The first two ingredients in store-bought pudding is milk and sugar. The animal protein in milk has been shown to decrease bone density (read more about that here) and the lack of fiber in refined sugar wreaks havoc on blood sugar control. Moral of the story… we need a healthier, yet equally delicious, alternative.
This quick and simple chocolate pudding recipe is just that! Its got that pudding creaminess that would normally originate from dairy, but instead is provided by avocado. It also has the sweetness that would normally come from refined sugar, but instead is provided by dates, fiber included.
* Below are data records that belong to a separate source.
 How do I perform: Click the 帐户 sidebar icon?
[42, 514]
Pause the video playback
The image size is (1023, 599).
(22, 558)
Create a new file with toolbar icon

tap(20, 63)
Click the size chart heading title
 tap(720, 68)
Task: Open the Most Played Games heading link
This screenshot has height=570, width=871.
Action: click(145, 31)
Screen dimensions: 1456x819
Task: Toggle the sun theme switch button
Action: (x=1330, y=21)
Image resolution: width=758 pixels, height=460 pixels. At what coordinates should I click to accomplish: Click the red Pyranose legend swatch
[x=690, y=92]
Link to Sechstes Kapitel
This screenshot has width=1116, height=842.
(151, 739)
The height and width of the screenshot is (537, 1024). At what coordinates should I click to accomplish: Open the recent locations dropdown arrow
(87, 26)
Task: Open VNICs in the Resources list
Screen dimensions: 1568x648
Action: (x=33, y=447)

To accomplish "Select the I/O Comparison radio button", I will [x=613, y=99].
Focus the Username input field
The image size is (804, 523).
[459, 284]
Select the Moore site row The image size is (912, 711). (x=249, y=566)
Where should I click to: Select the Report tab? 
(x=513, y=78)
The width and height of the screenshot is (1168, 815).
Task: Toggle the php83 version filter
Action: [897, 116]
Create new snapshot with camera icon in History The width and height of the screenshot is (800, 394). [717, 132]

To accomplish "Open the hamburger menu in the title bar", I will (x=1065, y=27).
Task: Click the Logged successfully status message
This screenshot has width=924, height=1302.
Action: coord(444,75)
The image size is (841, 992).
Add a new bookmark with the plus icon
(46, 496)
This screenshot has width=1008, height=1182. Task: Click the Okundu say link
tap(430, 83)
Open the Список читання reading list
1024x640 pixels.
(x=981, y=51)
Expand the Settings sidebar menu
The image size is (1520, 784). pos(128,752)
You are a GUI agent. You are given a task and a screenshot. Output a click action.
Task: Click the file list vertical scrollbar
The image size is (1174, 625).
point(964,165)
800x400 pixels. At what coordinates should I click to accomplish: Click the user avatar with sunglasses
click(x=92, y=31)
With only 2 steps, this recipe isn’t much more labor intensive than grabbing a pudding cup out of the cupboard, but the health benefits are worth the small extra effort. And the best part? It’s a snack you can feel good about giving the kiddos or indulging in yourself!
Ingredients
- 1 cup pitted dates
- 1 1/2 cup soy milk unsweetened, unflavored
- 1/4 cup cacao or cocoa powder
- 1 avocado
- 1 tsp vanilla
Instructions
- Place pitted dates in a bowl and poor hot water over them until they are immersed. Let sit for 10 minutes to soften.
- Strain dates and place them in a food processor along with all other ingredients. Process until smooth, stopping to scrape down sides as needed.